Where did stores like JCPenney and Sears go wrong so they either have to file for bankruptcy or close multiple stores?

Alan Chenkin
2 min readMay 27, 2020


The management of these stores saddled the stores with debt, and their death knell was hastened by debt service.

In order to eliminate the debt, the companies sold assets (as stated in the other answers), and rewarded upper management for “saving” the company. Many times we see this with leveraged buyouts, where the employees purchase the company, the current management gets their “golden parachute”, and the new managers sell off the assets to keep the company alive.

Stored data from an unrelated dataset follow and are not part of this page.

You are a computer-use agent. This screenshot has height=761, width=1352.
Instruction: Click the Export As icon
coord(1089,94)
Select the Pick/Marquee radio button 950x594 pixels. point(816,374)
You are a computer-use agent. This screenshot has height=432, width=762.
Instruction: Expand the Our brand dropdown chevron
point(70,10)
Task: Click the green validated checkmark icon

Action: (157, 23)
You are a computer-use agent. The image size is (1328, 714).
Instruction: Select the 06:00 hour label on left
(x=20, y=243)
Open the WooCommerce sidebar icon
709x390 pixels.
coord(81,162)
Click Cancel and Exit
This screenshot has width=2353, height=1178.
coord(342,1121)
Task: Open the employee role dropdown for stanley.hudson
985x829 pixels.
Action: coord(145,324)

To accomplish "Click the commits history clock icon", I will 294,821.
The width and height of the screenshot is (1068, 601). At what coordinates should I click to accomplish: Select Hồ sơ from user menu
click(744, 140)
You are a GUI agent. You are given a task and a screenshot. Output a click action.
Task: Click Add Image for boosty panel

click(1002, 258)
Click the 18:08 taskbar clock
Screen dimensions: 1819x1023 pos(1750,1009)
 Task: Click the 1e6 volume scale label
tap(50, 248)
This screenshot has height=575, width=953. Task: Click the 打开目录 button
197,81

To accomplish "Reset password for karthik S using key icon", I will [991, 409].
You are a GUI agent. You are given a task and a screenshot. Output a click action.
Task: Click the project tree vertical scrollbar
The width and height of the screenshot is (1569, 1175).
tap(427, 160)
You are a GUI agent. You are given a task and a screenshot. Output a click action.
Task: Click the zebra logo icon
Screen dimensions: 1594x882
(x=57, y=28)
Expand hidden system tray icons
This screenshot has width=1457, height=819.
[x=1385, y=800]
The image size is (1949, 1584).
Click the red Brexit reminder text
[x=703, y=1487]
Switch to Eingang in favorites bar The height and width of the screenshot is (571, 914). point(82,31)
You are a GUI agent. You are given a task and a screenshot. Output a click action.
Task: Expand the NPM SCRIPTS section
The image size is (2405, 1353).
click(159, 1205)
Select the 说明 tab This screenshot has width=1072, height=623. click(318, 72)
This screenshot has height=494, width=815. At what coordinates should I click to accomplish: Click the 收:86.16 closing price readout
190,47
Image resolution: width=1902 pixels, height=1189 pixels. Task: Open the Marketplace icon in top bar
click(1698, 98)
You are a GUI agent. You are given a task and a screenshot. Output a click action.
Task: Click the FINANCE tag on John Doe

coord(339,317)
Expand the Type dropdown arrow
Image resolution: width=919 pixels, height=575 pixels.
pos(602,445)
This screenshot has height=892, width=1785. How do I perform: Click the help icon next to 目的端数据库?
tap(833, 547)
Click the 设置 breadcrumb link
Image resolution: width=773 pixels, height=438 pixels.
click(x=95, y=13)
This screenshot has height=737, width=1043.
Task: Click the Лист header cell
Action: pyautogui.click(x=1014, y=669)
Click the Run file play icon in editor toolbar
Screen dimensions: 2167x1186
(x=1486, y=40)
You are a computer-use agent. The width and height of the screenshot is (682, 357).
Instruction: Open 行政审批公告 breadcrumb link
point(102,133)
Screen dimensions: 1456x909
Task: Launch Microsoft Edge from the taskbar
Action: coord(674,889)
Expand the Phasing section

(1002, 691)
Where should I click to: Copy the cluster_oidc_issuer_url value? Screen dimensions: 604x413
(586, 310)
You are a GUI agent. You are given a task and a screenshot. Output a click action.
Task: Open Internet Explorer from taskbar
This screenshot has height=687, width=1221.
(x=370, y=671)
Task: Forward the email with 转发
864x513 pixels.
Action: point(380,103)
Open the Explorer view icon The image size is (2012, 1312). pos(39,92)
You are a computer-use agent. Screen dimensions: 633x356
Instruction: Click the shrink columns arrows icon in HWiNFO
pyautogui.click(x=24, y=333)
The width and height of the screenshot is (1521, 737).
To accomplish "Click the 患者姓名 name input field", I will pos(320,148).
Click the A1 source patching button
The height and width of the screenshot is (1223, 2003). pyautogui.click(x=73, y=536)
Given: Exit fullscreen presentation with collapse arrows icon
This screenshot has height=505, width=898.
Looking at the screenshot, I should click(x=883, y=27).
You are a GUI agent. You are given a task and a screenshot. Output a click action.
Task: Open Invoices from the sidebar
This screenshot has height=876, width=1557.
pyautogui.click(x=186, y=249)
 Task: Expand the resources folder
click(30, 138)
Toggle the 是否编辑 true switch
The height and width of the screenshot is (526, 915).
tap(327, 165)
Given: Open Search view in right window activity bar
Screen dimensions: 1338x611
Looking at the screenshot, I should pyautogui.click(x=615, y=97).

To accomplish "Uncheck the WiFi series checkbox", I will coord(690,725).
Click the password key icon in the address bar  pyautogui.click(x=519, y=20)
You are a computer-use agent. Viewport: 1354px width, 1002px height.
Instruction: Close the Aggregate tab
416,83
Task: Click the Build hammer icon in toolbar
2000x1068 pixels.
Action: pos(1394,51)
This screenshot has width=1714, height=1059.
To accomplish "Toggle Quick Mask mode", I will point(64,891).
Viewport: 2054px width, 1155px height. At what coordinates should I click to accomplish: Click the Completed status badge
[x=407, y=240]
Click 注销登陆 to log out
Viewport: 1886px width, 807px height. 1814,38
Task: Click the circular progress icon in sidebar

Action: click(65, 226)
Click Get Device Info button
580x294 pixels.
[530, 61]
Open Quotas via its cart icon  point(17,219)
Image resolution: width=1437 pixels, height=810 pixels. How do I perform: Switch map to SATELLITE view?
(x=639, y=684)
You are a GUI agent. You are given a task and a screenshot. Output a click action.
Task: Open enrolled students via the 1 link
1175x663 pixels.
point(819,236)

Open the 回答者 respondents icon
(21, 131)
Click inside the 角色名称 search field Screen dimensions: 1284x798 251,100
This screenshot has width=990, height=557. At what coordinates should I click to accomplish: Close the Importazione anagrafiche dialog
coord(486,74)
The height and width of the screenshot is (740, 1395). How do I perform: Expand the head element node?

Since the asset sales only service the debts, there is no money for expansion, product development, and marketing — While they flounder and fail, Amazon and more nimble businesses take their unhappy customers to newer, more customer focused operations.

Most of the people involved in these schemes have loyalty only to the dollars they can generate, and not to the long term employees, customers, or business relationships built over many years of profitable business dealings.

Not all businesses fell victim to this; The CEO of Target, Brian Cornell, pivoted as his stores serviced the internet customers who are willing to get their products with internet initiated “contactless pickups”. Targets stores are basically warehouses selling food, toothpaste, bicycles, and more. Costco has a business philosophy that keeps them profitable and works hard to ward off the short term profiteers. Home Depot Booted Bob Nardelli from the CEO spot, only to have him resurface at Chrysler; He has since moved on.

JC Penney and Sears are bellwethers of an idolized and not to distant past that needed to be changed, but took too long to adapt. Working at Sears in Massapequa, NY, helped pay my college tuition. Perhaps Lowes (the new champion of Craftsman brand tools) will revitalize the brand and their world-famous lifetime guarantee. (FYI — Craftsman is made by Stanley Black and Decker now).

I will miss the old Sears, but get 5% using my Amazon store card — and free delivery with Prime.